On the fiscal side, the government is committed to a fiscal consolidation path and will continue the implementation of the government’s infrastructure development program of 5 to 6 percent of GDP annually as indicated in the Medium-Term Fiscal Framework (MTFF).
The MTFF aims to bring down the debt-to-GDP ratio to less than 60 percent by 2025 then further down to 51.1 percent in 2028, and reduce the budget deficit to 3.0 percent of GDP by 2028.
As of the first quarter of 2023, the debt-to-GDP ratio was 61.0 percent, down from 63.5 percent in the first quarter of 2022.
The deficit-to-GDP ratio was 4.84 percent in the first quarter of 2023, down from 6.41 percent in the first quarter of 2022.

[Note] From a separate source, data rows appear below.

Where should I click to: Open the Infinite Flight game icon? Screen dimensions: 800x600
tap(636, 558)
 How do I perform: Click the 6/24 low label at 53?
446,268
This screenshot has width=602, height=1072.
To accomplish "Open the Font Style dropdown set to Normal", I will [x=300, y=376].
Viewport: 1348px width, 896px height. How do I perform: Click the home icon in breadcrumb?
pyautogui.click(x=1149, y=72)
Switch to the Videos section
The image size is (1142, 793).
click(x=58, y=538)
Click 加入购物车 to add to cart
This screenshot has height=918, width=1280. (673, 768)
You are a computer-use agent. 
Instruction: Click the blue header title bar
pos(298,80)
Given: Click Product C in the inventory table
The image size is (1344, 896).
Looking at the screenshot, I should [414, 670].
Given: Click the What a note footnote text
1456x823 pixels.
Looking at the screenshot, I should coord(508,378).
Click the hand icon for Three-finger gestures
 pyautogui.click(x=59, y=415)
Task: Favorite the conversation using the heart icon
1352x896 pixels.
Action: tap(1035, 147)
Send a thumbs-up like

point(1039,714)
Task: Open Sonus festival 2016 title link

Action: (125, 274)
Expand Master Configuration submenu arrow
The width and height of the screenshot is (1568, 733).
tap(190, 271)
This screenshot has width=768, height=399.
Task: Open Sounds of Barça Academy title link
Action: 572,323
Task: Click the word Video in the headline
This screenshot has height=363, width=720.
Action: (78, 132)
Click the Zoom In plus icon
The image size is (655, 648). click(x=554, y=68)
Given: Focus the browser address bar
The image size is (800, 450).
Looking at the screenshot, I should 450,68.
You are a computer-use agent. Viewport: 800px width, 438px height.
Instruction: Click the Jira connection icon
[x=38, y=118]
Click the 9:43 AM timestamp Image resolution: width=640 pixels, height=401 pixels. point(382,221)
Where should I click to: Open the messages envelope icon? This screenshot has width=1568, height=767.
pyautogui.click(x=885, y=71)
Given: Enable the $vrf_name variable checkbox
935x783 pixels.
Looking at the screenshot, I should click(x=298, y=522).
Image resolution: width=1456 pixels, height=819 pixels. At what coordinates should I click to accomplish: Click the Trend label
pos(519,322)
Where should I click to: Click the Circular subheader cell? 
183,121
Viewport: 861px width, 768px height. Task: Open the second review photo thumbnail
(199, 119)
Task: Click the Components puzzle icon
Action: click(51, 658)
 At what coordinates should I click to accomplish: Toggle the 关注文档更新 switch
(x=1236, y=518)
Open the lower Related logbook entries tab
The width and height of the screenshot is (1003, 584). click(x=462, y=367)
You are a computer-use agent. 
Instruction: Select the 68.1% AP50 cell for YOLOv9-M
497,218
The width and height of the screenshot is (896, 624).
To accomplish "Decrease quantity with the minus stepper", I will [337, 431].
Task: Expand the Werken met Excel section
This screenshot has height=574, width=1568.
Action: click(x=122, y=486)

The government will also continue to leverage on structural reforms, such as the amendments to the Public Service Act (PSA), Foreign Investments Act (FIA), Retail Trade Liberalization Act (RTLA), and the Corporate Recovery and Tax Incentives for Enterprises (CREATE) Act to build, better, more and foster investment development in the country.
“With the strategies contained in the Philippine Development Plan 2023-2028, we can build a better environment that ensures a consistent path to sustainable and robust growth,” Diokno added.